Third, we trained on a mixture of publicly available and synthetic data designed to capture both realistic text and difficult privacy patterns. In parts of the public data where labels were incomplete, we used model-assisted annotation and review to improve coverage. We also generated synthetic examples to increase diversity across formats, contexts, and privacy subtypes.
At inference time, the model's token-level predictions are decoded into coherent spans using constrained sequence decoding. This approach preserves the broad language understanding of the pretrained model while specializing it for privacy detection.
We evaluated Privacy Filter on standard benchmarks and on additional synthetic and chat-style evaluations designed to test harder, more context-sensitive cases.

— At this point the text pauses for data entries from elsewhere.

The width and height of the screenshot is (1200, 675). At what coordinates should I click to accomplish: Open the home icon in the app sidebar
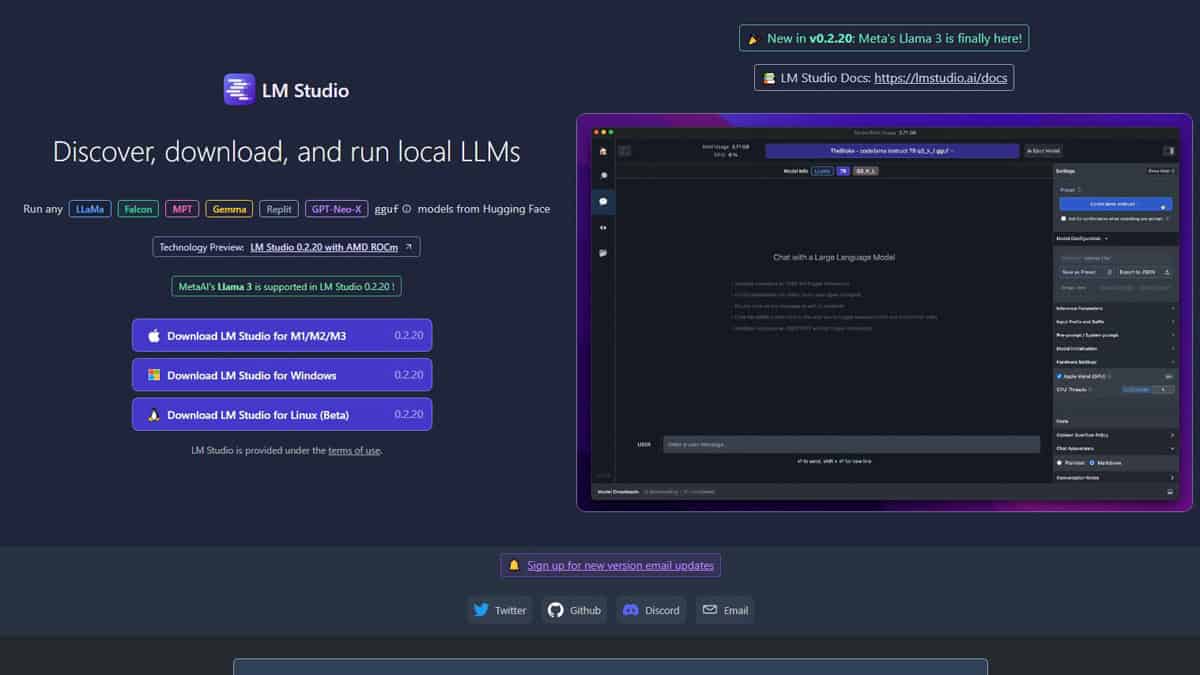click(602, 151)
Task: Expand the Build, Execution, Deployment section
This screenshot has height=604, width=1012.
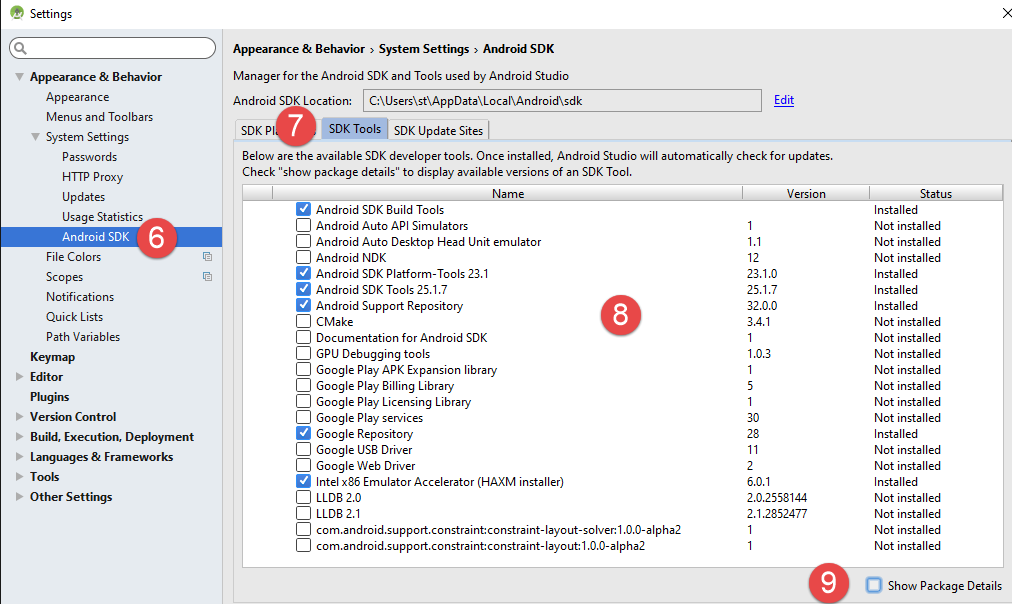Action: pyautogui.click(x=19, y=437)
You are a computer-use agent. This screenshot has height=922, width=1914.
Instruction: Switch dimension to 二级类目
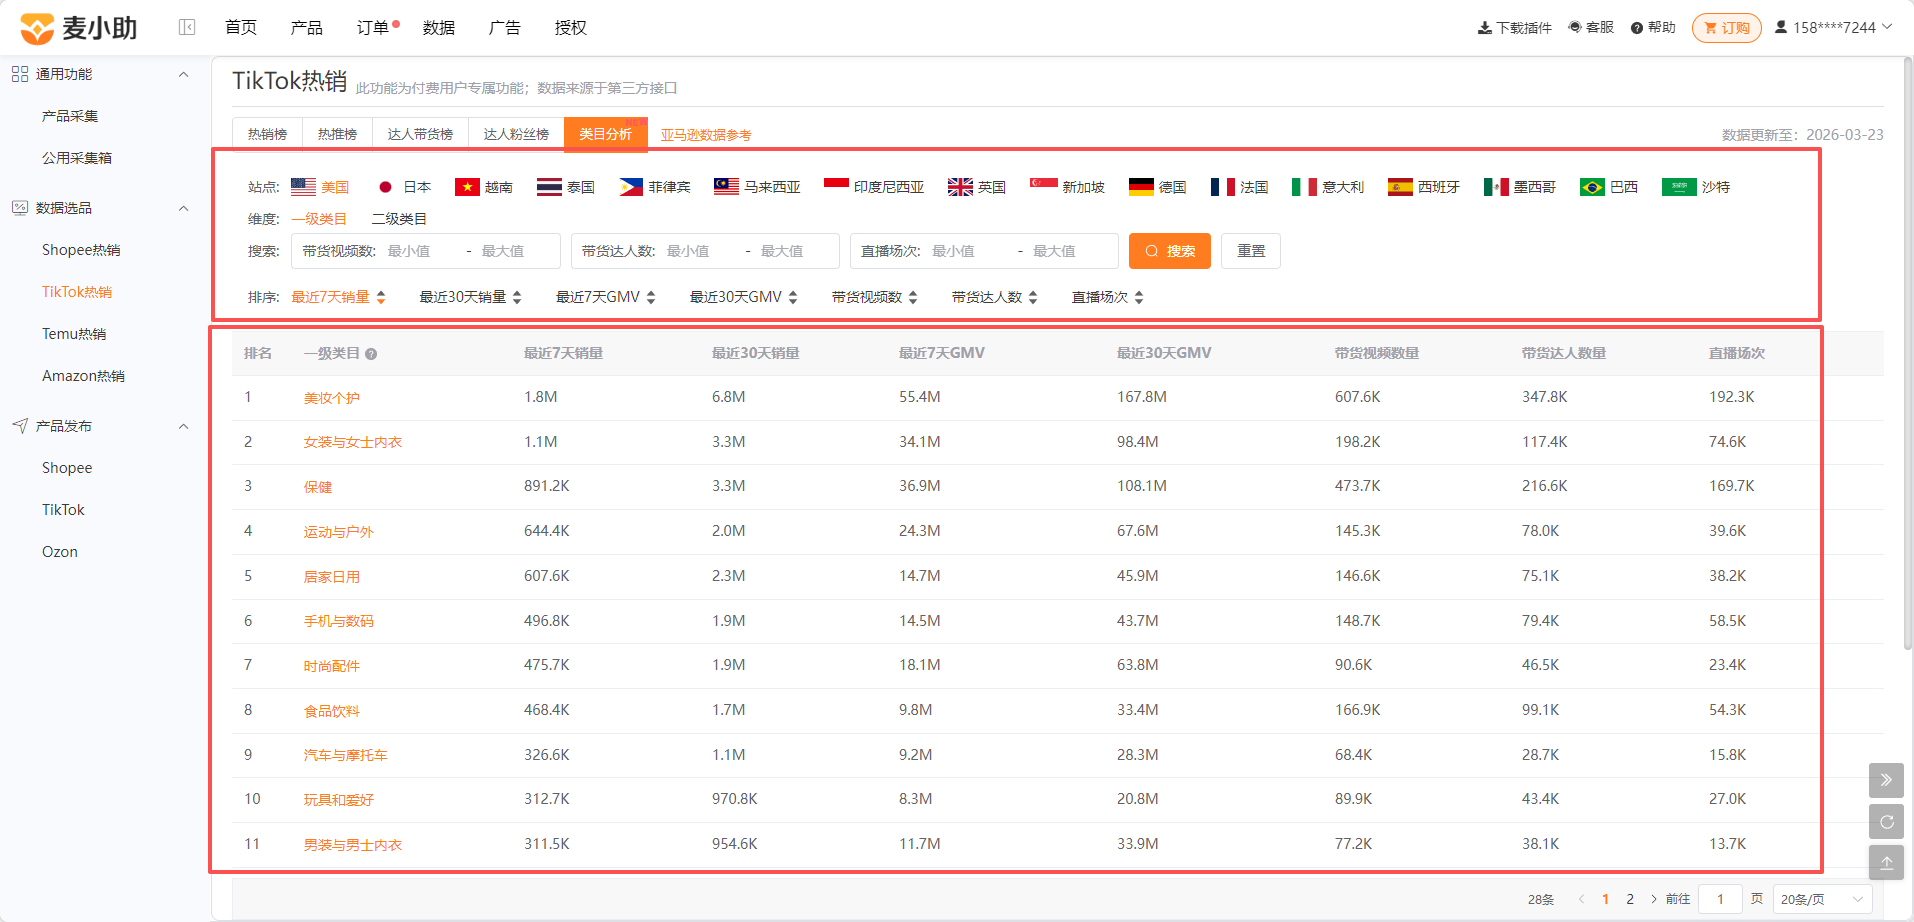pos(399,219)
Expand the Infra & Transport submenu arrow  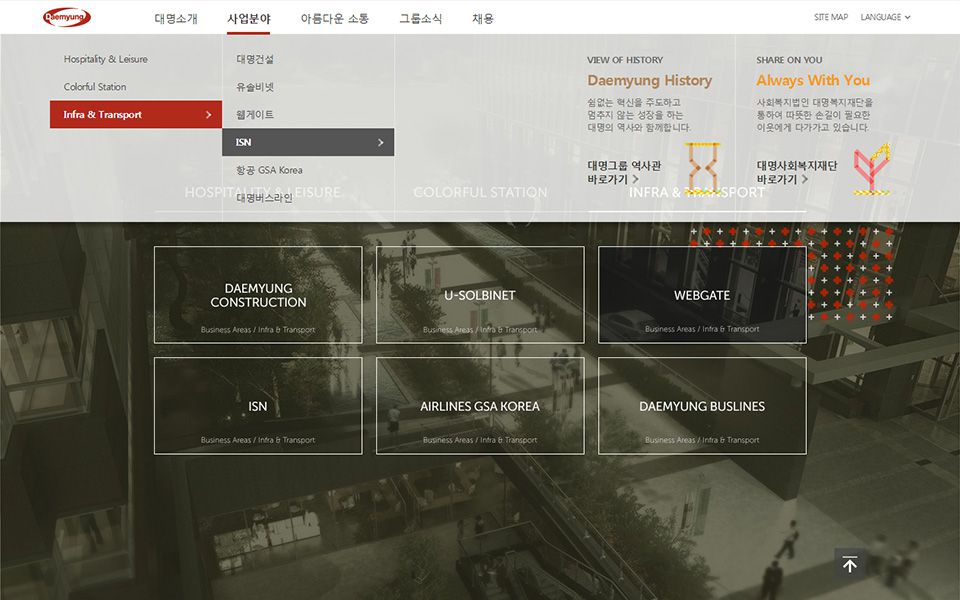tap(208, 115)
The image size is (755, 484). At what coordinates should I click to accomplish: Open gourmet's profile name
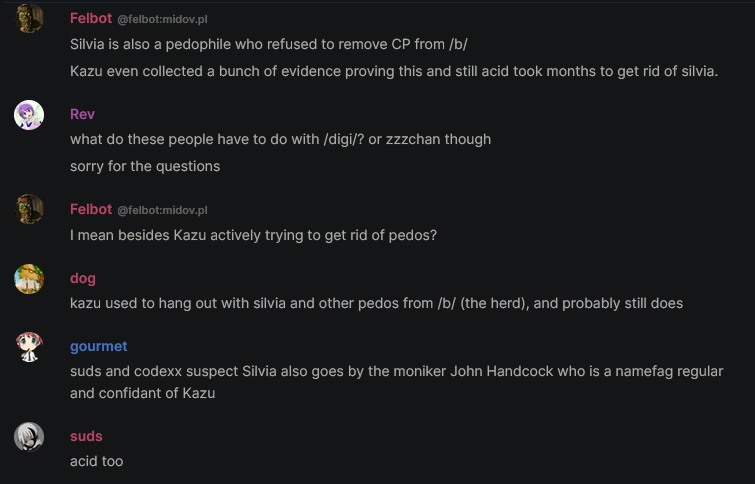point(99,346)
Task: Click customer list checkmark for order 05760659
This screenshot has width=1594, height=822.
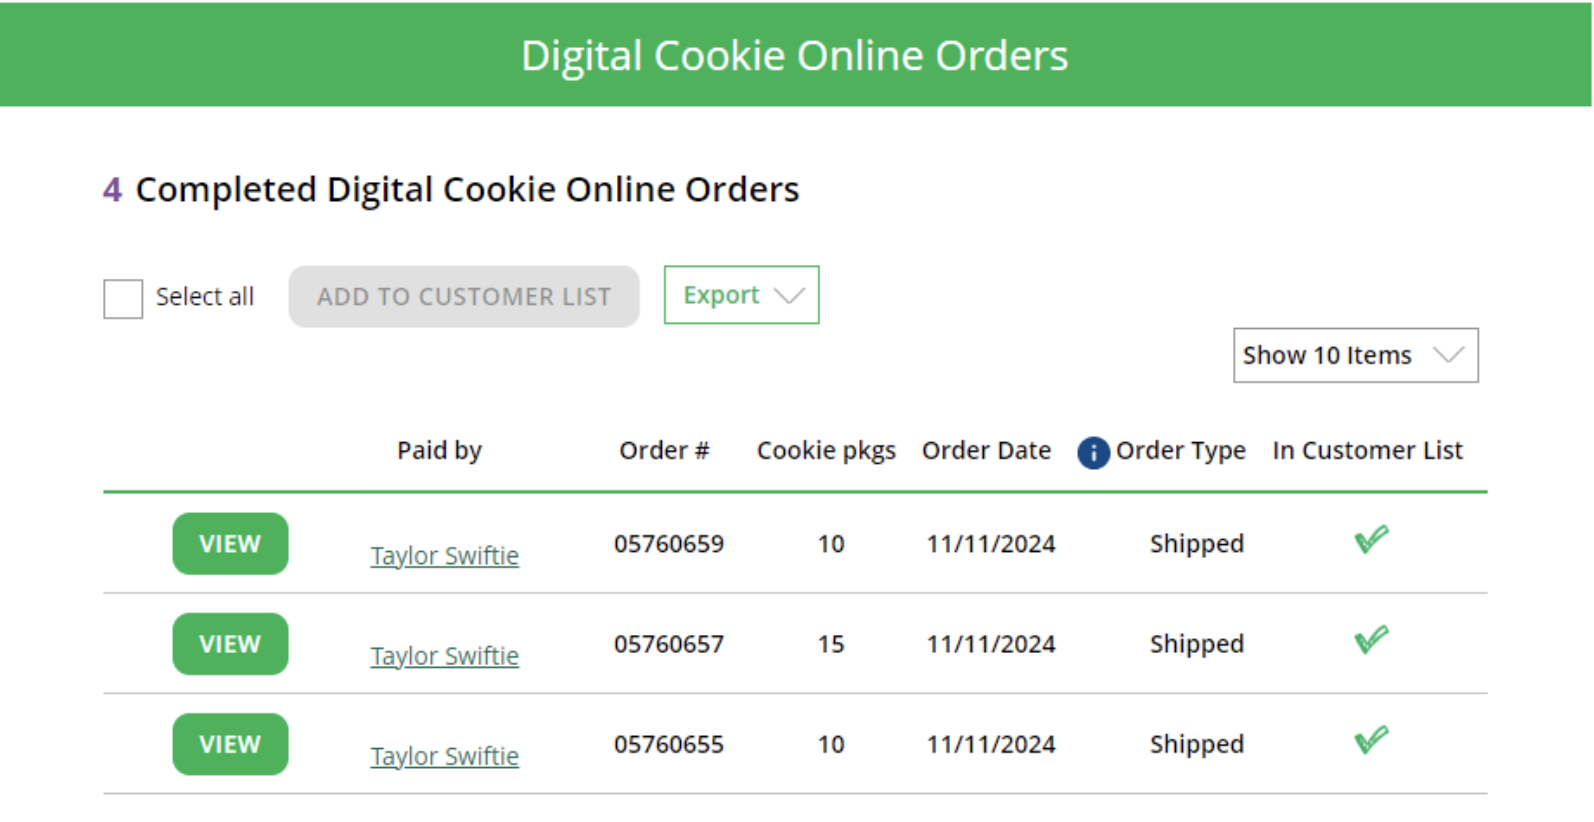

On the PII-Masking-300k(opens in a new window) benchmark, Privacy Filter achieves an F1 score of 96% (94.04% precision and 98.04% recall). On a corrected version of the benchmark that accounts for dataset annotation issues identified during review, the F1 score is 97.43% (96.79% precision and 98.08% recall).
We also found that the model can be adapted efficiently. Fine-tuning on even a small amount of data quickly improves accuracy on domain-specific tasks, increasing F1 score from 54% to 96% and approaches saturation on the domain-adaption benchmark we evaluated.
Beyond benchmark performance, Privacy Filter is designed for practical privacy filtering in noisy, real-world text. That includes long documents, ambiguous references, mixed-format strings, and software-related secrets. The model card (opens in a new window)also reports targeted evaluation on secret detection in codebases and stress tests across multilingual, adversarial, and context-dependent examples.
Privacy Filter is not an anonymization tool, a compliance certification, or a substitute for policy review in high-stakes settings. It is one component in a broader privacy-by-design system.
Its behavior reflects the label taxonomy and decision boundaries it was trained on. Different organizations may want different detection or masking policies, and those policies may require in-domain evaluation or further fine-tuning. Performance may also vary across languages, scripts, naming conventions, and domains that differ from the training distribution.
Like all models, Privacy Filter can make mistakes. It can miss uncommon identifiers or ambiguous private references, and it can over- or under-redact entities when context is limited, especially in short sequences. In high-sensitivity domains such as legal, medical, and financial workflows, human review and domain-specific evaluation and fine-tuning remain important.
We are releasing OpenAI Privacy Filter to support stronger privacy protections across the ecosystem.
The model is available today under the Apache 2.0 license on Hugging Face(opens in a new window) and Github(opens in a new window). It is intended for experimentation, customization, and commercial deployment, and it can be fine-tuned for different data distributions and privacy policies.
Alongside the model, we are sharing documentation covering the model architecture, label taxonomy, decoding controls, intended use cases, evaluation setup, and known limitations, so teams can understand both what the model does well and where it should be used carefully.
Privacy protection for AI systems is an ongoing effort across research, product design, evaluation, and deployment.
Privacy Filter reflects one direction we believe is important: small, efficient models with frontier capability in narrowly defined tasks that matter for real-world AI systems. We are releasing it because we think privacy-preserving infrastructure should be easier to inspect, run, adapt, and improve.
Our goal is for models to learn about the world, not about private individuals. Privacy Filter helps make that possible.
We’re releasing this preview of Privacy Filter to receive feedback from the research and privacy community and iterate further on model performance.